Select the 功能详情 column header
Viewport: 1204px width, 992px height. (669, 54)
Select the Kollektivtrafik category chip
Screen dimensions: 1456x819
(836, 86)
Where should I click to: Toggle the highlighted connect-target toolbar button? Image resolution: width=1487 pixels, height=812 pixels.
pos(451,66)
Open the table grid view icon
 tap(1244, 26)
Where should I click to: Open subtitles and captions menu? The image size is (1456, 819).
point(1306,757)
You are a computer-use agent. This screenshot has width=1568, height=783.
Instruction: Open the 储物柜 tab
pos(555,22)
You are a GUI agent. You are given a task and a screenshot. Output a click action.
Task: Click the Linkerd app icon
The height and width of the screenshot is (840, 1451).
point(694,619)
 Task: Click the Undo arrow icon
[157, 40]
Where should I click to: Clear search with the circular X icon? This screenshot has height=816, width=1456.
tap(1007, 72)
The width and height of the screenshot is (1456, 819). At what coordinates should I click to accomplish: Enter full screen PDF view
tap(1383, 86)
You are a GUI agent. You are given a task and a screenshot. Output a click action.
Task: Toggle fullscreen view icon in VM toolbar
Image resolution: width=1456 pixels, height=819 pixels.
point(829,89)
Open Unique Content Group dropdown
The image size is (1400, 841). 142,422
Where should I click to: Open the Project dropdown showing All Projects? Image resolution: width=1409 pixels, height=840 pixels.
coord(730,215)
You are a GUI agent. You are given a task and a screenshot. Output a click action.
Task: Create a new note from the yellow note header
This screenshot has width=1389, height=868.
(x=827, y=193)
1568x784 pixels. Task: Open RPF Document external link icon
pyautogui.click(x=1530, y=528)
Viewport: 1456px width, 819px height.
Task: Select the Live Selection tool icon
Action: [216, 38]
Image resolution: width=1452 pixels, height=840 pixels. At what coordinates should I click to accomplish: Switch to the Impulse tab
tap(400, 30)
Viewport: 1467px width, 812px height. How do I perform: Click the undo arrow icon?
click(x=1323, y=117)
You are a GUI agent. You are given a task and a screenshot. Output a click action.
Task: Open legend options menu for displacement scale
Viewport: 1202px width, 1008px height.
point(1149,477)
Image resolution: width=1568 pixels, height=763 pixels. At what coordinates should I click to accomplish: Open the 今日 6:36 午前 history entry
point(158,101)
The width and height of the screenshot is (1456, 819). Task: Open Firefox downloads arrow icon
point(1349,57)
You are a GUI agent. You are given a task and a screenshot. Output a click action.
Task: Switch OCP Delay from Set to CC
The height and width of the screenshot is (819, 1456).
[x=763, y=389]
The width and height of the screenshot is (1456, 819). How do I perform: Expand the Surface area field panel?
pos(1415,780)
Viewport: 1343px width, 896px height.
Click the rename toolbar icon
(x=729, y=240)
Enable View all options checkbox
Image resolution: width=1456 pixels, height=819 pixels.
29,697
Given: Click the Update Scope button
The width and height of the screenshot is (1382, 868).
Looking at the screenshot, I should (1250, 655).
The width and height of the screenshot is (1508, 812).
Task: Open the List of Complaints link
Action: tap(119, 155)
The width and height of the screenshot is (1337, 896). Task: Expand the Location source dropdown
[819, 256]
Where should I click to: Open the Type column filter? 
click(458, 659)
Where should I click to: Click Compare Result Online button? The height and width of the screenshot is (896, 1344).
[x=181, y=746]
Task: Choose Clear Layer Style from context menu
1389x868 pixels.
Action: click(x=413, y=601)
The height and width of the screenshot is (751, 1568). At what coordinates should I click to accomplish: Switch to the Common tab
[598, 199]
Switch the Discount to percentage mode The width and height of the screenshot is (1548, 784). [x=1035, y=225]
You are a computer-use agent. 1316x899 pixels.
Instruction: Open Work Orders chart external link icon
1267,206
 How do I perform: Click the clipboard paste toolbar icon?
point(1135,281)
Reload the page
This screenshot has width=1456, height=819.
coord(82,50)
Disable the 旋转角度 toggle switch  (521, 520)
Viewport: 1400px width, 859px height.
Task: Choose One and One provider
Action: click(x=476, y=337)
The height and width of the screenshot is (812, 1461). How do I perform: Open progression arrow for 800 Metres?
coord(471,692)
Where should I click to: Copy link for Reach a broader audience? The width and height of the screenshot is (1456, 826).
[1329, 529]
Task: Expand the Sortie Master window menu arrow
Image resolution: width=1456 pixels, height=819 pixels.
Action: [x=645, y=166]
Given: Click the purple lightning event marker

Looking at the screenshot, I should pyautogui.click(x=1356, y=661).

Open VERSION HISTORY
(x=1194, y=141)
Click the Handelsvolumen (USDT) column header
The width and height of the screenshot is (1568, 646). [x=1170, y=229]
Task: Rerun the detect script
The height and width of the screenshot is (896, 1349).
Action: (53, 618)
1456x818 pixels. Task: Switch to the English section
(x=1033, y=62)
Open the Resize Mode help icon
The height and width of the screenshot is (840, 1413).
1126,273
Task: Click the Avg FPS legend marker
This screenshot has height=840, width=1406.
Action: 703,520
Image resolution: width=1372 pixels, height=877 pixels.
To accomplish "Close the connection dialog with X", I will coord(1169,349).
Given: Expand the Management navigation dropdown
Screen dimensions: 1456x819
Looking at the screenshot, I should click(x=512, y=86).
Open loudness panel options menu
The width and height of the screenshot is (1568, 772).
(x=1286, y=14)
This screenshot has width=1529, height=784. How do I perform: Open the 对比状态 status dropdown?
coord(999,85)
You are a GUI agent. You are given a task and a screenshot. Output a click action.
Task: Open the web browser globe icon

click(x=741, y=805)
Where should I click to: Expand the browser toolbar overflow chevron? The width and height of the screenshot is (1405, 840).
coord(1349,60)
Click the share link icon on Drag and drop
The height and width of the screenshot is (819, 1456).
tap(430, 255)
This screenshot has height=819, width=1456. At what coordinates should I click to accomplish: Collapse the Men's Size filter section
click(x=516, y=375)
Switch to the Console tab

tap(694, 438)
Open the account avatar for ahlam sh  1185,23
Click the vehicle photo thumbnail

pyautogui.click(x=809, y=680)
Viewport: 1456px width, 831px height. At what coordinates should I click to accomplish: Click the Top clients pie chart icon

PROBLEM STATEMENT ▸ All lines of the data are to be repeated exactly as they stand.

REPLY ▸
Select the 功能详情 column header
Viewport: 1204px width, 992px height. (669, 54)
Select the Kollektivtrafik category chip
Screen dimensions: 1456x819
(836, 86)
Where should I click to: Toggle the highlighted connect-target toolbar button? Image resolution: width=1487 pixels, height=812 pixels.
pos(451,66)
Open the table grid view icon
 tap(1244, 26)
Where should I click to: Open subtitles and captions menu? The image size is (1456, 819).
point(1306,757)
You are a computer-use agent. This screenshot has width=1568, height=783.
Instruction: Open the 储物柜 tab
pos(555,22)
You are a GUI agent. You are given a task and a screenshot. Output a click action.
Task: Click the Linkerd app icon
The height and width of the screenshot is (840, 1451).
point(694,619)
 Task: Click the Undo arrow icon
[157, 40]
Where should I click to: Clear search with the circular X icon? This screenshot has height=816, width=1456.
tap(1007, 72)
The width and height of the screenshot is (1456, 819). At what coordinates should I click to accomplish: Enter full screen PDF view
tap(1383, 86)
You are a GUI agent. You are given a task and a screenshot. Output a click action.
Task: Toggle fullscreen view icon in VM toolbar
Image resolution: width=1456 pixels, height=819 pixels.
point(829,89)
Open Unique Content Group dropdown
The image size is (1400, 841). 142,422
Where should I click to: Open the Project dropdown showing All Projects? Image resolution: width=1409 pixels, height=840 pixels.
coord(730,215)
You are a GUI agent. You are given a task and a screenshot. Output a click action.
Task: Create a new note from the yellow note header
This screenshot has width=1389, height=868.
(x=827, y=193)
1568x784 pixels. Task: Open RPF Document external link icon
pyautogui.click(x=1530, y=528)
Viewport: 1456px width, 819px height.
Task: Select the Live Selection tool icon
Action: [216, 38]
Image resolution: width=1452 pixels, height=840 pixels. At what coordinates should I click to accomplish: Switch to the Impulse tab
tap(400, 30)
Viewport: 1467px width, 812px height. How do I perform: Click the undo arrow icon?
click(x=1323, y=117)
You are a GUI agent. You are given a task and a screenshot. Output a click action.
Task: Open legend options menu for displacement scale
Viewport: 1202px width, 1008px height.
point(1149,477)
Image resolution: width=1568 pixels, height=763 pixels. At what coordinates should I click to accomplish: Open the 今日 6:36 午前 history entry
point(158,101)
The width and height of the screenshot is (1456, 819). Task: Open Firefox downloads arrow icon
point(1349,57)
You are a GUI agent. You are given a task and a screenshot. Output a click action.
Task: Switch OCP Delay from Set to CC
The height and width of the screenshot is (819, 1456).
[x=763, y=389]
The width and height of the screenshot is (1456, 819). How do I perform: Expand the Surface area field panel?
pos(1415,780)
Viewport: 1343px width, 896px height.
Click the rename toolbar icon
(x=729, y=240)
Enable View all options checkbox
Image resolution: width=1456 pixels, height=819 pixels.
29,697
Given: Click the Update Scope button
The width and height of the screenshot is (1382, 868).
Looking at the screenshot, I should (1250, 655).
The width and height of the screenshot is (1508, 812).
Task: Open the List of Complaints link
Action: tap(119, 155)
The width and height of the screenshot is (1337, 896). Task: Expand the Location source dropdown
[819, 256]
Where should I click to: Open the Type column filter? 
click(458, 659)
Where should I click to: Click Compare Result Online button? The height and width of the screenshot is (896, 1344).
[x=181, y=746]
Task: Choose Clear Layer Style from context menu
1389x868 pixels.
Action: click(x=413, y=601)
The height and width of the screenshot is (751, 1568). At what coordinates should I click to accomplish: Switch to the Common tab
[598, 199]
Switch the Discount to percentage mode The width and height of the screenshot is (1548, 784). [x=1035, y=225]
You are a computer-use agent. 1316x899 pixels.
Instruction: Open Work Orders chart external link icon
1267,206
 How do I perform: Click the clipboard paste toolbar icon?
point(1135,281)
Reload the page
This screenshot has width=1456, height=819.
coord(82,50)
Disable the 旋转角度 toggle switch  (521, 520)
Viewport: 1400px width, 859px height.
Task: Choose One and One provider
Action: click(x=476, y=337)
The height and width of the screenshot is (812, 1461). How do I perform: Open progression arrow for 800 Metres?
coord(471,692)
Where should I click to: Copy link for Reach a broader audience? The width and height of the screenshot is (1456, 826).
[1329, 529]
Task: Expand the Sortie Master window menu arrow
Image resolution: width=1456 pixels, height=819 pixels.
Action: [x=645, y=166]
Given: Click the purple lightning event marker

Looking at the screenshot, I should pyautogui.click(x=1356, y=661).

Open VERSION HISTORY
(x=1194, y=141)
Click the Handelsvolumen (USDT) column header
The width and height of the screenshot is (1568, 646). [x=1170, y=229]
Task: Rerun the detect script
The height and width of the screenshot is (896, 1349).
Action: (53, 618)
1456x818 pixels. Task: Switch to the English section
(x=1033, y=62)
Open the Resize Mode help icon
The height and width of the screenshot is (840, 1413).
1126,273
Task: Click the Avg FPS legend marker
This screenshot has height=840, width=1406.
Action: 703,520
Image resolution: width=1372 pixels, height=877 pixels.
To accomplish "Close the connection dialog with X", I will coord(1169,349).
Given: Expand the Management navigation dropdown
Screen dimensions: 1456x819
Looking at the screenshot, I should click(x=512, y=86).
Open loudness panel options menu
The width and height of the screenshot is (1568, 772).
(x=1286, y=14)
This screenshot has width=1529, height=784. How do I perform: Open the 对比状态 status dropdown?
coord(999,85)
You are a GUI agent. You are given a task and a screenshot. Output a click action.
Task: Open the web browser globe icon

click(x=741, y=805)
Where should I click to: Expand the browser toolbar overflow chevron? The width and height of the screenshot is (1405, 840).
coord(1349,60)
Click the share link icon on Drag and drop
The height and width of the screenshot is (819, 1456).
tap(430, 255)
This screenshot has height=819, width=1456. At what coordinates should I click to accomplish: Collapse the Men's Size filter section
click(x=516, y=375)
Switch to the Console tab

tap(694, 438)
Open the account avatar for ahlam sh  1185,23
Click the vehicle photo thumbnail

pyautogui.click(x=809, y=680)
Viewport: 1456px width, 831px height. At what coordinates should I click to accomplish: Click the Top clients pie chart icon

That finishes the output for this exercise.